Let Tagus, Po, the Loire and Rhine
Then veil unto my Valentine.

Sir Richard Fanshaw

Was the youngest, and tenth son of Sir Henry Fanshaw of Ware-park in Hertfordshire; he was born in the year 1607, and was initiated in learning by the famous Thomas Farnaby. He afterwards compleated his studies in the university of Cambridge, and from thence went to travel into foreign countries, by which means he became a very accomplished gentleman. In 1635 he was patronized by King Charles I. on account of his early and promising abilities; he took him into his service, and appointed him resident at the court of Spain[1]. During his embassy there, his chief business was, to demand reparation [37] and punishment of some free-booters, who had taken ships from the English, and to endeavour the restoration of amity, trade and commerce.

When the civil war broke out, he returned to England, having accomplished the purposes of his embassy abroad, and attached himself with the utmost zeal to the Royal Standard; and during those calamitous times was intrusted with many important matters of state.

In 1644, attending the court at Oxford, the degree of Doctor of Civil Laws was conferred upon him[2], and the reputation of his parts every day increasing, he was thought a proper person to be secretary to Charles, Prince of Wales, whom he attended into the Western parts of England, and from thence into the Isles of Scilly and Jersey.

In 1648 he was appointed treasurer of the navy, under the command of Prince Rupert, in which office he continued till the year 1650, when he was created a baronet by King Charles II. and sent envoy extraordinary to the court of Spain. Being recalled thence into Scotland, where the King then was, he served there in quality of secretary of state, to the satisfaction of all parties, notwithstanding he refused to take the covenant engagements, which Charles II. forced by the importunity of the Presbyterians, entered into, with a resolution to break them. In 1651 he was made prisoner at the battle of Worcester and committed to close custody in London, where he continued, 'till his confinement introduced a very dangerous sickness; he then had liberty granted him, upon giving bail, to go for the recovery of his health, into any place he should chuse, provided he stirred not five miles from thence, without leave from the Parliament.

In February, 1659, he repaired to the King at [38] Breda, who knighted him the April following.

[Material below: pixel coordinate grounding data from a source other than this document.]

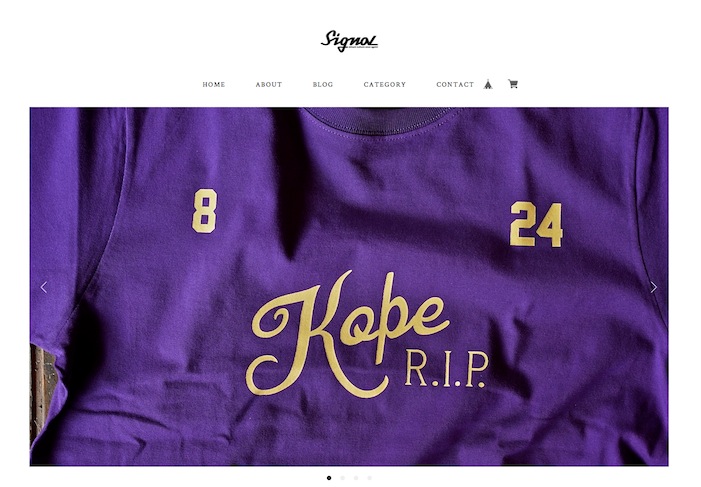Viewport: 701px width, 487px height.
Task: Jump to the third slide dot
Action: [x=356, y=478]
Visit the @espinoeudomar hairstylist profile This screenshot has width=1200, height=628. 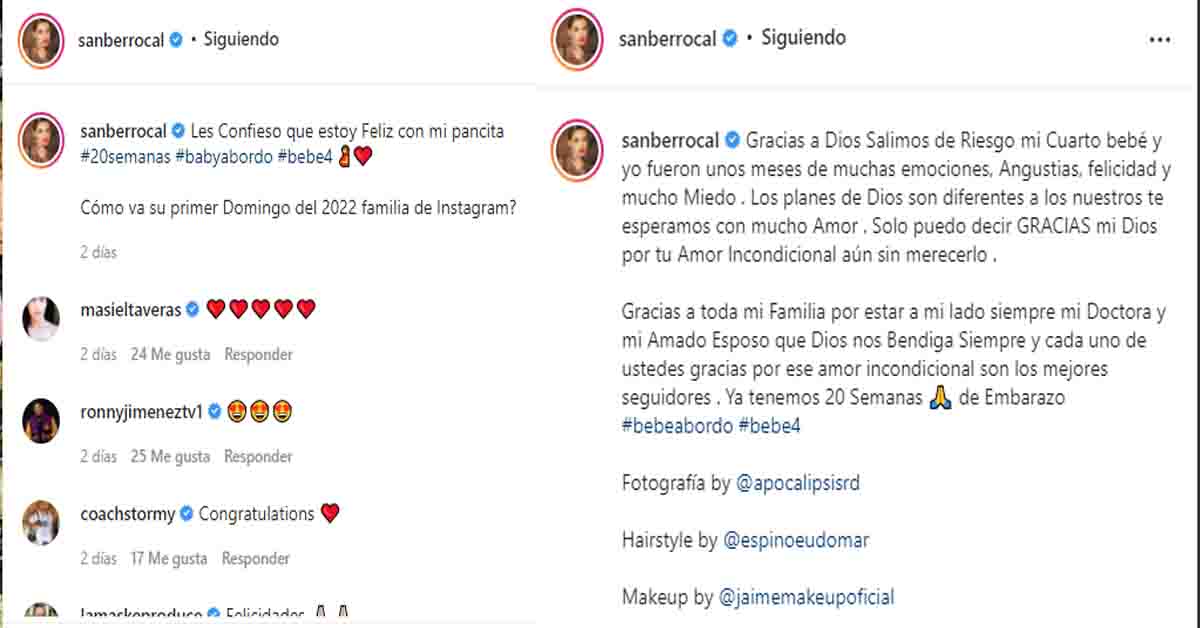[796, 540]
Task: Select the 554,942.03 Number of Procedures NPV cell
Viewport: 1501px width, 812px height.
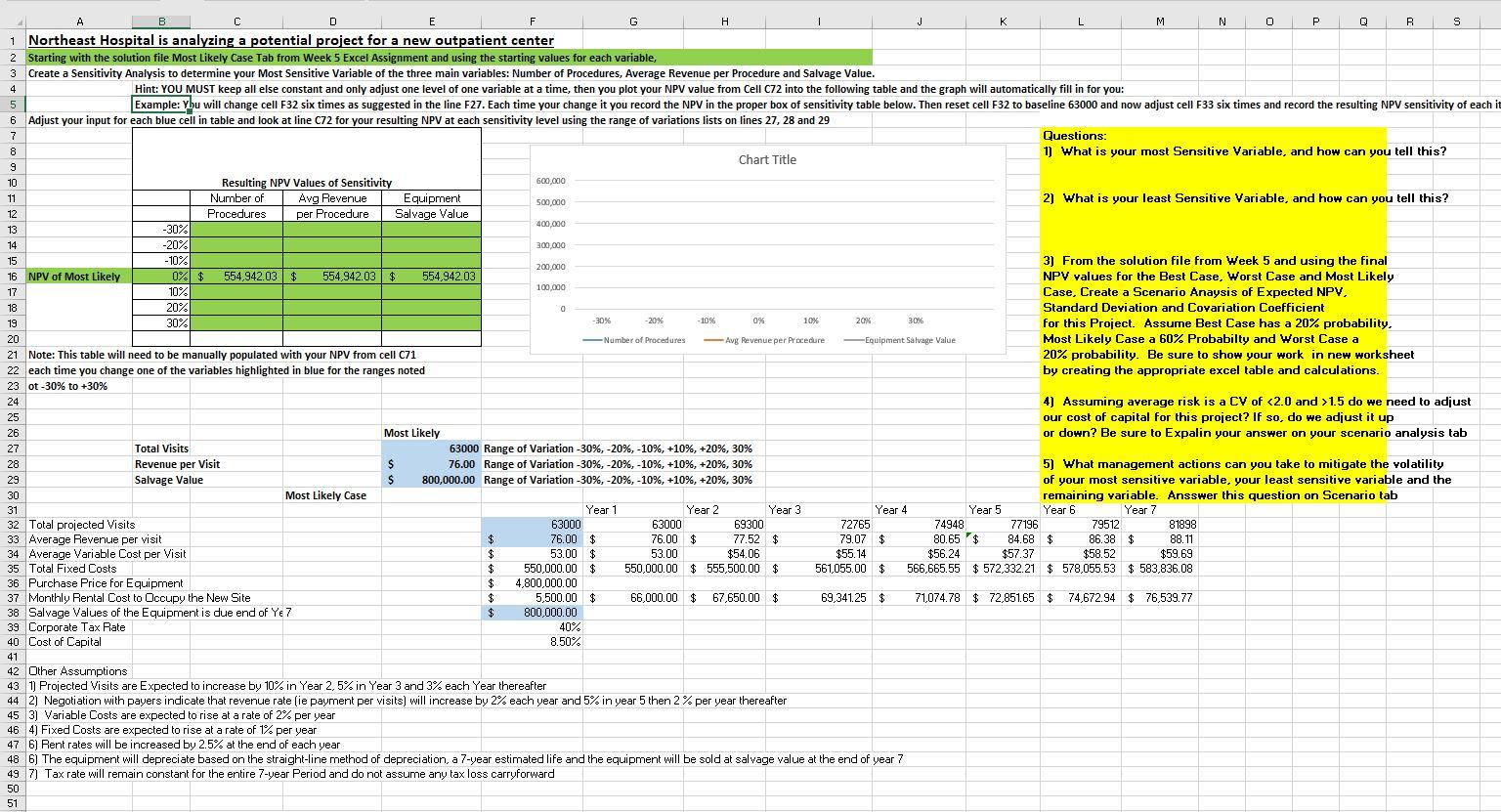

Upon his Majesty's reiteration, it was expected, from his great services, and the regard the King had for him, that he would have been made secretary of state, but at that period there were so many people's merits to repay, and so great a clamour for preferment, that Sir Richard was disappointed, but had the place of master of requests conferred on him, a station, in those times, of considerable profit and dignity.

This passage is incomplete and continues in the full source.